In recent years, the Stanford Cardinal has boasted an A-list cast of players: Brevin Knight, Mark Madsen, Jason and Jarron Collins and Casey Jacobsen.
The Cardinal won three straight Pac-10 titles (1998-99 through 2000-01), its first since 1962-63. The Cardinal also reached the NCAA Tournament nine straight seasons (1995-2003), never failing to advance, and went to the Final Four in 1998. It had the game and the names.
But this season, Josh Childress, Chris Hernandez and Matt Lottich aren't exactly luminaries.
"This year, you don't know these guys; you really don't know them," Southern Cal coach Henry Bibby said. "Who knows Rob Little? Where did he come from? What does he do?
"But what makes this team so good and what's going to take this team down the road, and I think this team has a chance to go deep in the (NCAA) Tournament, is they don't have any superstars and they realize that. They realize they need each other. It's probably the first basketball team I've seen in a long time that has no stars."

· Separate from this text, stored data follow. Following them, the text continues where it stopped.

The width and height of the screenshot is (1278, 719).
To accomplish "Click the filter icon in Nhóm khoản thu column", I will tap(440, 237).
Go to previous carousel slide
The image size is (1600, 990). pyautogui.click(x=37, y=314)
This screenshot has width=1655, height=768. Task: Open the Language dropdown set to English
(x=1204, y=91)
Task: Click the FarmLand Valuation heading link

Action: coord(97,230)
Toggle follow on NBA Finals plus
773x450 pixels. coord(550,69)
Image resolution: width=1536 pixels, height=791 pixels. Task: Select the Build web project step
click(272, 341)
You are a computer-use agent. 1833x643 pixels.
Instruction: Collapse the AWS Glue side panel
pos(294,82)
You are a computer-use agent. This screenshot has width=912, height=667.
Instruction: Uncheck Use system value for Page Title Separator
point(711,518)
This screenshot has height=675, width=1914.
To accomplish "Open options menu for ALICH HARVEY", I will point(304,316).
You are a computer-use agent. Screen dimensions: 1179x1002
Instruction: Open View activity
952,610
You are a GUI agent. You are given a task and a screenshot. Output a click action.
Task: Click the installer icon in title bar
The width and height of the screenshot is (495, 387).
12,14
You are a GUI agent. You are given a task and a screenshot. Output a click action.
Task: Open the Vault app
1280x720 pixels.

The Cardinal enters today's showdown with visiting league rival Arizona second in the AP poll and, at 19-0, joins Saint Joseph's as the lone unbeaten teams in Division I.
Not-ready-for-prime-time-players?
Not hardly.
"I do feel we have a lot of really good players," third-year sophomore guard Hernandez said.
He averages 10.6 points, fourth on the team. But no Cardinal averages more than Lottich's 12.9. No Cardinal is in the Pac-10's top 10 scorers.
"A lot of the older guys were here when we had superstars," Hernandez said, referring to the 2001-02 season with Jacobsen, a second-team All-American, and Curtis Borchardt, an honorable mention All-American. "We had the best talent at that time. But we didn't win (as big). We learned from that."
"We definitely have put ego aside," junior swingman Childress said. "We have a group of 15 guys, all have their strengths and weaknesses, but us being together and playing as a team makes us so much better than if we had a few great players."
That's one reason the Cardinal has been able to overcome injury.
Hernandez missed two games with two bulging discs in his back. Childress was out for the opening nine games with a stress fracture in his left foot. Senior forward Justin Davis, who averages 11.5 points and a team-best 6.9 rebounds, has missed the past two games and will be
Unheralded sophomore forward Matt Haryasz started for the first time in place of Davis at Oregon last weekend and scored a career-high 19 to help the Cardinal come back from a 19-point second-half deficit.
Haryasz sprained his right ankle in practice Tuesday and didn't play Thursday against Arizona State. But Little stepped up big, scoring a game-high 17 in 22 minutes in Stanford's 81-51 win.
"With this group, we've had more of a team concept where everybody is trying to share and carry the load," Stanford coach Mike Montgomery said. "We've got players who probably in their own right are as good as some of those guys that you would talk about, but this team has not been about superstars; it's been about trying to play together."
Unselfishness is only part of this success story.
Arizona coach Lute Olson said that compared with past Stanford teams, this one has "far and away" the best collection of athletes. The Cardinal has made more free throws (326) than most of its league rivals have attempted. It leads the league in rebounding margin (8.2) and is second in steals (7.7).
"Top to bottom, we have a team that at times can beat you with quickness, at times can beat you with strength and at times can beat you playing straight up," said Childress, who's second on the team in scoring (12.2) and rebounding (6.7). "We're more well-rounded, and that makes you tougher to guard. Matt Haryasz can knock down a 15-footer or dribble by you and dunk on you."
Perhaps the most crucial difference for the Cardinal is more psychological than physical.
"They have a level of mental toughness that's pretty unique," Oregon State coach Jay John said. "That was fairly obvious by how they held themselves together at Oregon."
"We just have a will to win," Childress said. "A lot of that starts with our coaches and then trickles down to the players. As a group, we all know what it takes to win and we have the idea that we're not going to lose. That's the bottom line."